We all experience emotions differently, some of us with alexithymia do not, some of us who gifted but emotionally intense, some of us are very calm. Shame is a huge shaper of our lives. We may start ‘masking’ and with that, and other responses, we find ourselves taking steps up a ladder of responses that can before too long make us lose track of what lead to what. A guide is what we need in those moments.

A parent who understands what happened because something similar happened to them. And if both parents are together, there’s a much higher chance of your behaviour being understood, and mentored…. parented.

Poem: cliche life

If it ain’t broke don’t fix it;
so go find someone who can tell you if it’s broke,
’cause it might need fixing.
Time heals all wounds
that can heal.

8 week vaccinations + crying + wow

My baby had their 8 week vaccinations recently, and their mum was AWOL, well that’s not true–she had pre-planned many months previously to be away–at a spa evening (banter points: Dad) and we knew beforehand that this meant one of two things: extra sleep, or extra tears.
The vaccinations in question?
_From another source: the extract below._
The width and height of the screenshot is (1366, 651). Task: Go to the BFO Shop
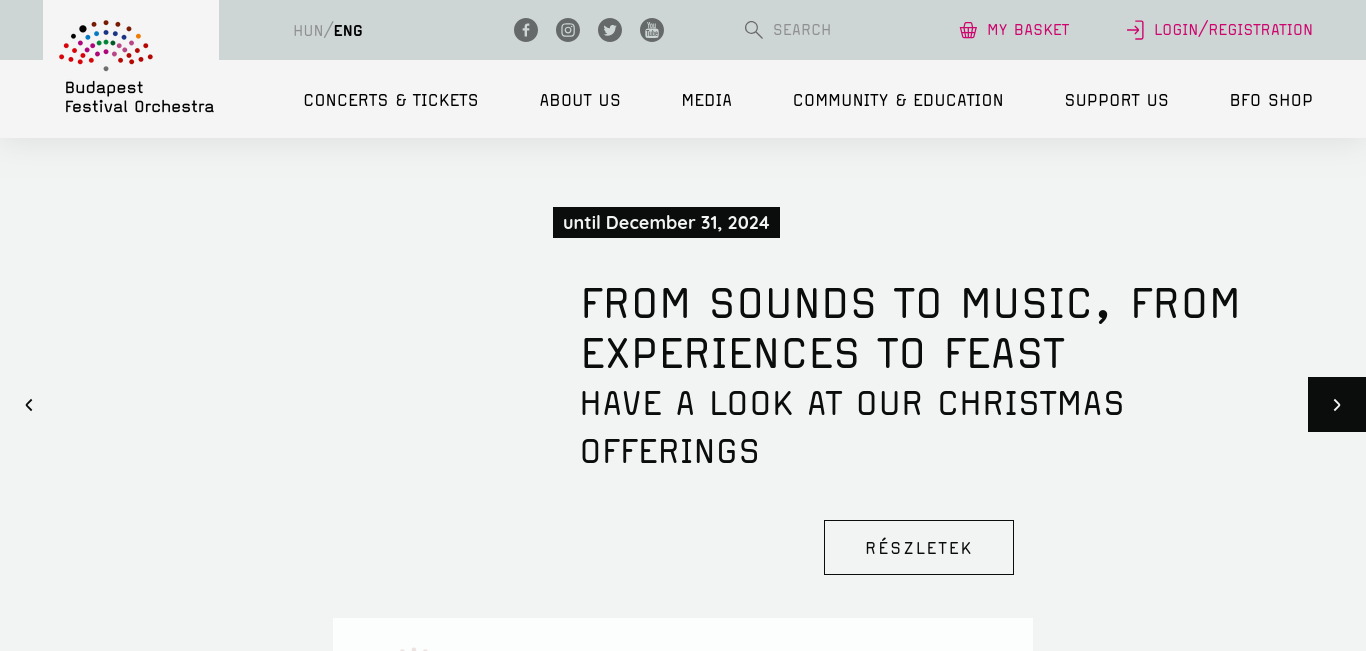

Here in the UK the NHS gives a real cocktail of wallop: the 6-in-1 diphtheria; tetanus; whooping cough (pertussis); polio; Haemophilus influenzae type b, another for pneumococcal (PCV), another for rotavirus, and finally meningitis B. I’m totally for vaccinations, after all these guys are scientists.

I was working from home (can’t complain) but started early in the day and worked through lunch to be around earlier, and fortunately didn’t have to witness the injections themselves–which apparently were heartbreaking.

Baby was OK to begin with, was behaving fairly normally, and then sometime in the late afternoon it all just kicked and they wouldn’t stop crying. I couldn’t put them past vertical unless they were leaning forwards on me.

But then something wonderful happened, it all just occurred to me that they weren’t just trying to get into a comfortable position, or needing winding, or needing nappy changing, it was that they wanted to feel safe and secure because they were feeling so mixed up inside. Wow, it sort of just hadn’t occurred to me that this was going to be one of my roles. I don’t know why, I guess it makes so much sense…. but I didn’t think of it. So having him utterly unwilling to be put down for six hours was a lesson for me that this little human trusts me, and wants to know things are OK in a time of crisis. Shit! What a thing…. this was definitely the first time I felt like more than just a nappy/milk/wind/sleep/stimulation servant, and instead like a … well … a parent.

Memory of affirmation and the power it has to shape a lifetime

I’m not suggesting that this one isolated incident created my life, but when I was five, older girls down my street put on a magic show for the younger kids. It was quite a beautiful thing to do, looking back at it, and it brought everyone together.
Halfway through their magic show they tasked us (the younger kids) with a competition: who could draw the best picture of their garage (where the magic show was happening). I drew their typical British 1970’s grey-bricked garage, at the end of their driveway, with the yellow garage door and I remember thinking at the time that it was quite simple so there was probably something I wasn’t doing right and I might not win.
It turns out that not only did I have better hand-eye coordination than the only other kid who actually drew their garage, but that I was probably smarter as well, since most kids just drew something else completely and didn’t hear/understand/care about their fairly simple instructions. But I won a small bag of chalky sweets, like Refreshers, or Love Hearts, or Palma Violets. They were delicious and I was extremely proud.
I remember going into my back garden afterwards and sitting up on the top of the slide with a beaming feeling.

Neither of my parents were particularly artistically inclined, yet I became highly art-focussed. I got an A at GCSE, and went on to study it at A-Level, and even now have four or five sketchbooks on the go. It was a huge part of what I just ended up being known for, growing up.

It has just made me realise how important the positive small things are in life, and there really are defining moments.